▸ Task prompt
Of the entries below, return only those lines from the line with "Select the Draw Trendline tool" to the line with "322x328 pixels.", exactly, both included.

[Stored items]
○ ○ ○

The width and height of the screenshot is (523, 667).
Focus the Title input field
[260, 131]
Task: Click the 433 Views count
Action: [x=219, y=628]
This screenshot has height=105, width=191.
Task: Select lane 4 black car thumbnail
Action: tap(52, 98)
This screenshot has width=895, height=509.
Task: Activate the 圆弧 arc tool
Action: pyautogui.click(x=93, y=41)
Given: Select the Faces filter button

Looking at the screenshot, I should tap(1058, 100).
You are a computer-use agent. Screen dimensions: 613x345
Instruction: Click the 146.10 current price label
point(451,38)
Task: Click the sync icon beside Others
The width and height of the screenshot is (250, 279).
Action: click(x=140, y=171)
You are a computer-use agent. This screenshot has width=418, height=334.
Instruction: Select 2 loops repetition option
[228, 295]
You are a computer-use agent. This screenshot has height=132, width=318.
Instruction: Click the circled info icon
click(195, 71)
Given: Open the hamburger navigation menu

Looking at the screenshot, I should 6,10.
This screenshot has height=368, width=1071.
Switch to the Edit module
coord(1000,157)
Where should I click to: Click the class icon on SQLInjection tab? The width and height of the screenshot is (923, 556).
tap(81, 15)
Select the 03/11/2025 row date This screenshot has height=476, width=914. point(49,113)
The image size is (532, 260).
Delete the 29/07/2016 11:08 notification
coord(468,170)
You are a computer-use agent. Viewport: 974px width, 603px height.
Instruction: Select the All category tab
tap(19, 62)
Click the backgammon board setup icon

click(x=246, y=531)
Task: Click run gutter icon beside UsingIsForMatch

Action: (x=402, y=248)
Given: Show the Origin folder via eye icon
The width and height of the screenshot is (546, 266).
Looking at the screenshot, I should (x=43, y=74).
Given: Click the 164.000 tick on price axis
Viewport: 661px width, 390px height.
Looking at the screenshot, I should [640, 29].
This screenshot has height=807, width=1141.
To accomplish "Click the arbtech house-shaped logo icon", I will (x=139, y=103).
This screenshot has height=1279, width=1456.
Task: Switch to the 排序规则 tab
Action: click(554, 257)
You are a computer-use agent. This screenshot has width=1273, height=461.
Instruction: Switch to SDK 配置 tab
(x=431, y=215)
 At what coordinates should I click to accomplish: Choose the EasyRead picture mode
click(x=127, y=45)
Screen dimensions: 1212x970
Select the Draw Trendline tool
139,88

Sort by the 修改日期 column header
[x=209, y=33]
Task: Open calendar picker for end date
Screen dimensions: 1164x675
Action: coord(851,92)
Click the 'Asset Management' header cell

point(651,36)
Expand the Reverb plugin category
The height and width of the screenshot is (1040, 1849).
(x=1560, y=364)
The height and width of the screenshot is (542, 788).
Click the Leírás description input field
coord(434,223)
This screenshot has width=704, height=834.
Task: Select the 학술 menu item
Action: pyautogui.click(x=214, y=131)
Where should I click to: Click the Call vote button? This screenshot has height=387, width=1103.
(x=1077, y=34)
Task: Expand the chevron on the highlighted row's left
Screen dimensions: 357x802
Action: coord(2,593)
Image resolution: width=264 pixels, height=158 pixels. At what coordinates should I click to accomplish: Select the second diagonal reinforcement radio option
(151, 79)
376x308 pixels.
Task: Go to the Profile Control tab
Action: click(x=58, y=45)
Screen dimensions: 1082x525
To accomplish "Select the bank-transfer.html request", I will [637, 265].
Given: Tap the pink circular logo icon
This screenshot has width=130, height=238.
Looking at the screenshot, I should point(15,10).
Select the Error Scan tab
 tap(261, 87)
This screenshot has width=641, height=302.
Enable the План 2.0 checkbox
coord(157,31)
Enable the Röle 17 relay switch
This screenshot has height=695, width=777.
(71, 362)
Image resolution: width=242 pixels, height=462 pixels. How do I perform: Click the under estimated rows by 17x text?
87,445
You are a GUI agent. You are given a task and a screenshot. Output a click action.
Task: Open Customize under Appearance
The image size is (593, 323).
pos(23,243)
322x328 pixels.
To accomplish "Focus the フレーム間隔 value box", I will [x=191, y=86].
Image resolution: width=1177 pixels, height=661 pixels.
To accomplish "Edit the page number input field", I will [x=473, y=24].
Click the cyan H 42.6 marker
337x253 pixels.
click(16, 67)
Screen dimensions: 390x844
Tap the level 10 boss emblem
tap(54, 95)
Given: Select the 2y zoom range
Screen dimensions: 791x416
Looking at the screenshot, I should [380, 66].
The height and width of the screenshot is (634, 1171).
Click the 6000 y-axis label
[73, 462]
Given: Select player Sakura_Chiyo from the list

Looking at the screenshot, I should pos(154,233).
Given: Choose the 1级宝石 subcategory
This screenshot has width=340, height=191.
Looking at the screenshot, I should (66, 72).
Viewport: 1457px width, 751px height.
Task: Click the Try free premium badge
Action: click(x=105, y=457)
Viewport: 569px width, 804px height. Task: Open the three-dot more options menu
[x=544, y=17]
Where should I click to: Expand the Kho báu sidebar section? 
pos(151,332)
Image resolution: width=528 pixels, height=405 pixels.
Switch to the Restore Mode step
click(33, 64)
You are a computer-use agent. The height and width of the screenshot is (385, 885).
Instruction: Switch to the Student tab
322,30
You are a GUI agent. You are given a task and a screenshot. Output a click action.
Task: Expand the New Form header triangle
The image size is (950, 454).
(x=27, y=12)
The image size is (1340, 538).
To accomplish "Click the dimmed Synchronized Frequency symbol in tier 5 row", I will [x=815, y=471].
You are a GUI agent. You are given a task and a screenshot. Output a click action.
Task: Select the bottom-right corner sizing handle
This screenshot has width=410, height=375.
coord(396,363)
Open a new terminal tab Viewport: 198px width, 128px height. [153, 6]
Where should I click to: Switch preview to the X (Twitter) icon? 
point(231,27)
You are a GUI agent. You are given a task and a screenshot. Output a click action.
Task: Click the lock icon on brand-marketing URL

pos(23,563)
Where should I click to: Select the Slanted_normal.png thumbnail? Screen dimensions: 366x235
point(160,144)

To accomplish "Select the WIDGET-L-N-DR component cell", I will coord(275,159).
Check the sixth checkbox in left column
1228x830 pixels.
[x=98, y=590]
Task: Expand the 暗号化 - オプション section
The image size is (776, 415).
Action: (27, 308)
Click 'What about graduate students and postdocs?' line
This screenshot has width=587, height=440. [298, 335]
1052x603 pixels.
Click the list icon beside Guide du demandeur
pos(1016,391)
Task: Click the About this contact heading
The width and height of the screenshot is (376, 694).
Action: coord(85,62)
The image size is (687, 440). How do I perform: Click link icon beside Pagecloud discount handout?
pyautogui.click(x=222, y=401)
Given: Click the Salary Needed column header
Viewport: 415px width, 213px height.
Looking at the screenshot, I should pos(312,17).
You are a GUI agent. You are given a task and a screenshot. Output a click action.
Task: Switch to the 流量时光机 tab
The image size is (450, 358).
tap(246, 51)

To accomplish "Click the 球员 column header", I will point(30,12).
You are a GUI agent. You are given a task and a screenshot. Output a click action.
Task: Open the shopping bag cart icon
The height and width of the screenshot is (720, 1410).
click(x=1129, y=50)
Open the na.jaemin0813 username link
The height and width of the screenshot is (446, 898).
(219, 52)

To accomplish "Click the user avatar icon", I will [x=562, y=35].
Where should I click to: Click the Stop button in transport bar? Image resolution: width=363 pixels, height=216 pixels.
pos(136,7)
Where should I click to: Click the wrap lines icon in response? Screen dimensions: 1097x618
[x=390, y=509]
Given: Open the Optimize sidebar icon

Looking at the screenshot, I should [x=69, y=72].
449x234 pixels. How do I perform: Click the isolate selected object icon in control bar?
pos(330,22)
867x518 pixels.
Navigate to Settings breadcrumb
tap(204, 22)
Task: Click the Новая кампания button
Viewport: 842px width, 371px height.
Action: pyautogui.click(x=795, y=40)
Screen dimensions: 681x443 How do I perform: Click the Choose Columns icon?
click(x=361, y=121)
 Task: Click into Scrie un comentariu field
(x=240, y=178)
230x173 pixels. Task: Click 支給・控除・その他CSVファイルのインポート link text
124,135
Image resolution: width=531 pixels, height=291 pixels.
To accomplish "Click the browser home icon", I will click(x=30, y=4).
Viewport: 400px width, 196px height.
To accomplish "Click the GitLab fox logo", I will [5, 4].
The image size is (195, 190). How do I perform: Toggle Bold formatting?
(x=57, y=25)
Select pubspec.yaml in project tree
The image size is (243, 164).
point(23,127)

○ ○ ○

▸ Your solution
Select the Draw Trendline tool
139,88

Sort by the 修改日期 column header
[x=209, y=33]
Task: Open calendar picker for end date
Screen dimensions: 1164x675
Action: coord(851,92)
Click the 'Asset Management' header cell

point(651,36)
Expand the Reverb plugin category
The height and width of the screenshot is (1040, 1849).
(x=1560, y=364)
The height and width of the screenshot is (542, 788).
Click the Leírás description input field
coord(434,223)
This screenshot has width=704, height=834.
Task: Select the 학술 menu item
Action: pyautogui.click(x=214, y=131)
Where should I click to: Click the Call vote button? This screenshot has height=387, width=1103.
(x=1077, y=34)
Task: Expand the chevron on the highlighted row's left
Screen dimensions: 357x802
Action: coord(2,593)
Image resolution: width=264 pixels, height=158 pixels. At what coordinates should I click to accomplish: Select the second diagonal reinforcement radio option
(151, 79)
376x308 pixels.
Task: Go to the Profile Control tab
Action: click(x=58, y=45)
Screen dimensions: 1082x525
To accomplish "Select the bank-transfer.html request", I will [637, 265].
Given: Tap the pink circular logo icon
This screenshot has width=130, height=238.
Looking at the screenshot, I should point(15,10).
Select the Error Scan tab
 tap(261, 87)
This screenshot has width=641, height=302.
Enable the План 2.0 checkbox
coord(157,31)
Enable the Röle 17 relay switch
This screenshot has height=695, width=777.
(71, 362)
Image resolution: width=242 pixels, height=462 pixels. How do I perform: Click the under estimated rows by 17x text?
87,445
You are a GUI agent. You are given a task and a screenshot. Output a click action.
Task: Open Customize under Appearance
The image size is (593, 323).
pos(23,243)
322x328 pixels.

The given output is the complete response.